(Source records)
● ● ● ● ● ● ●
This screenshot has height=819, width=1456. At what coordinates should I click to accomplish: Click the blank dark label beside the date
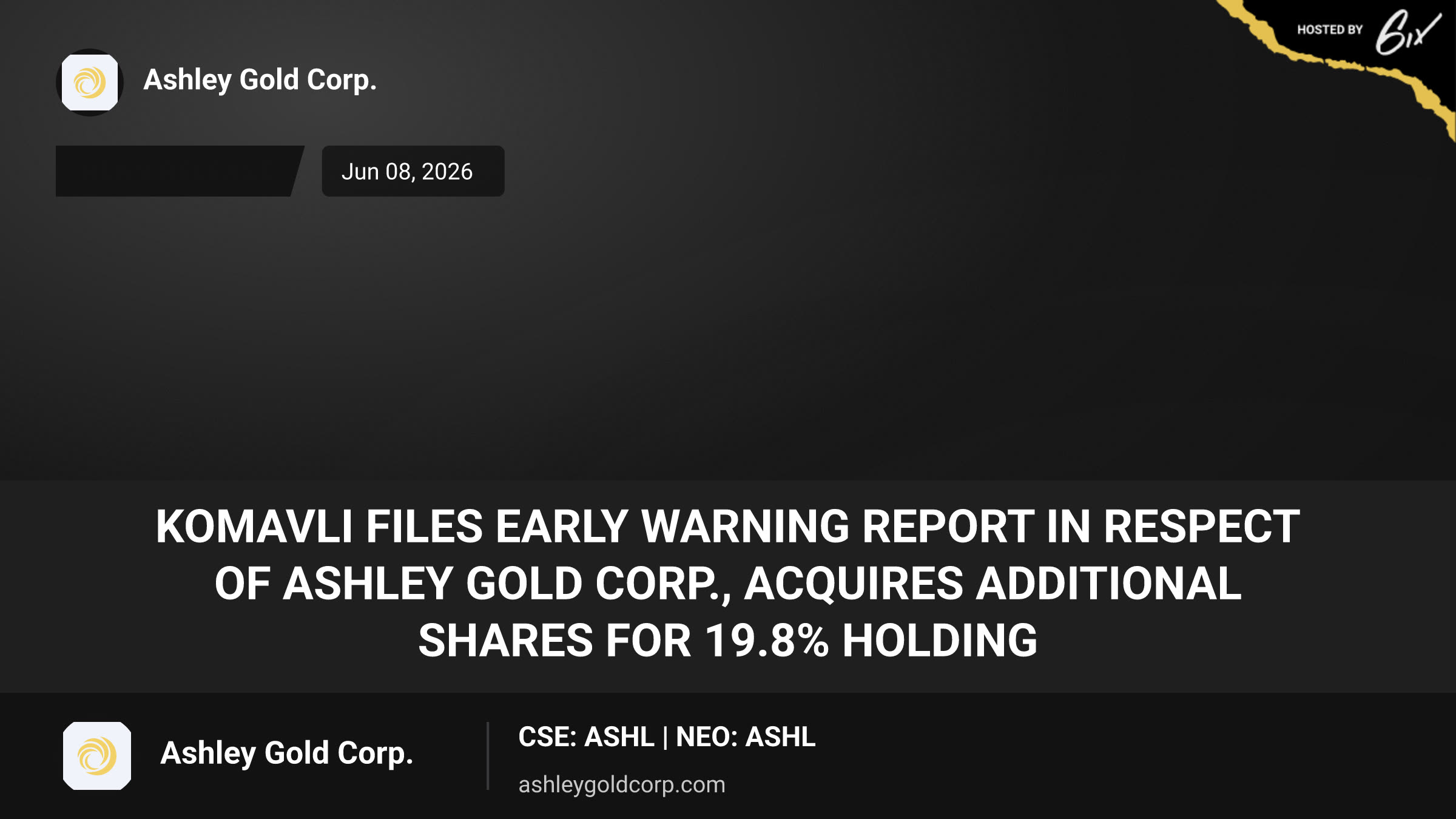180,171
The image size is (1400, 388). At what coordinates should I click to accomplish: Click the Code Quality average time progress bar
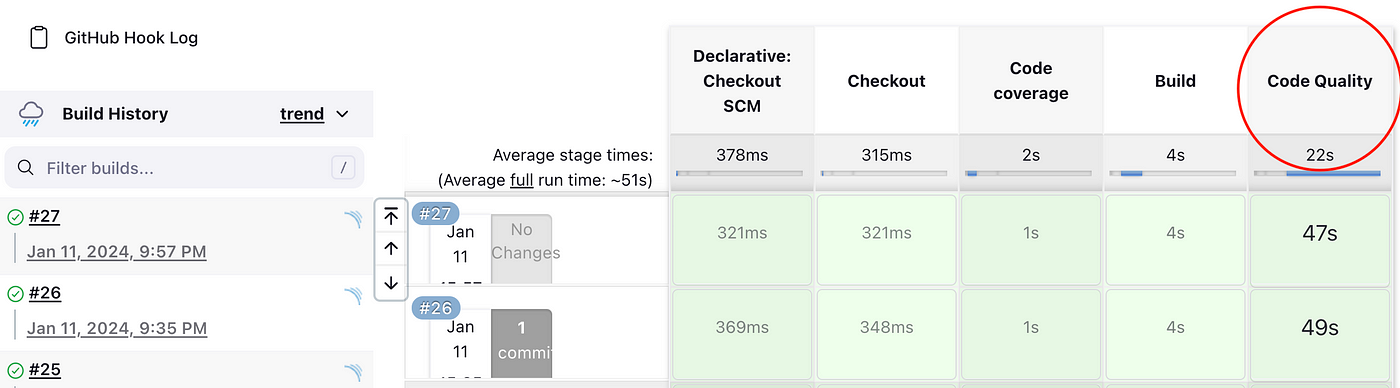click(1320, 173)
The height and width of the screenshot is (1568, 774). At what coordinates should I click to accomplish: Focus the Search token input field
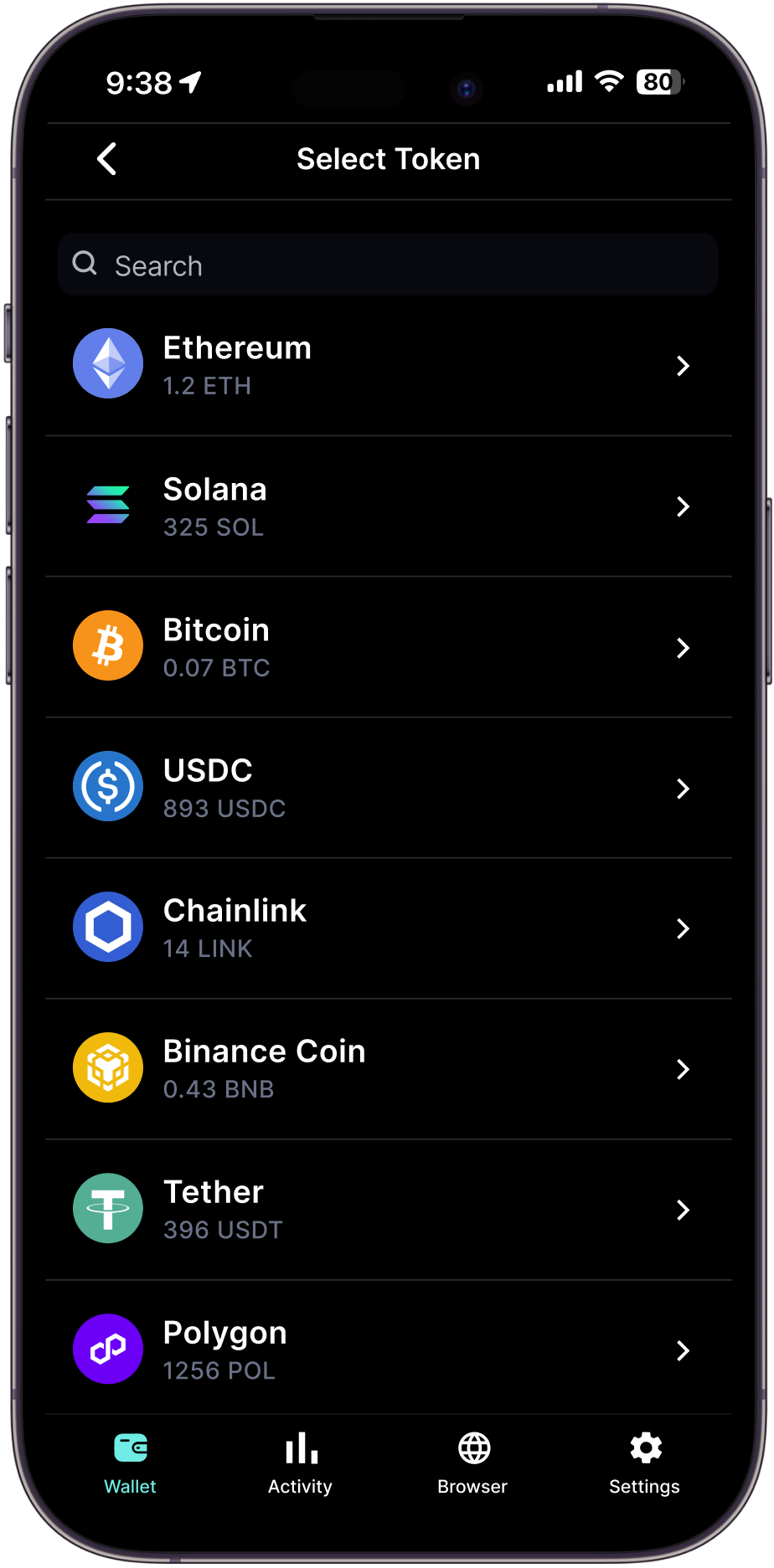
● ● ● ● ● ● ●
→ **GIVEN REQUEST**
Return these lines as a JSON list of strings, one string per line, with blank lines dropped. Keep the pictures out of the result.

→ **RESPONSE**
[
  "This screenshot has height=819, width=1456. At what coordinates should I click to accomplish: Click the blank dark label beside the date",
  "180,171",
  "The image size is (1400, 388). At what coordinates should I click to accomplish: Click the Code Quality average time progress bar",
  "click(1320, 173)",
  "The height and width of the screenshot is (1568, 774). At what coordinates should I click to accomplish: Focus the Search token input field"
]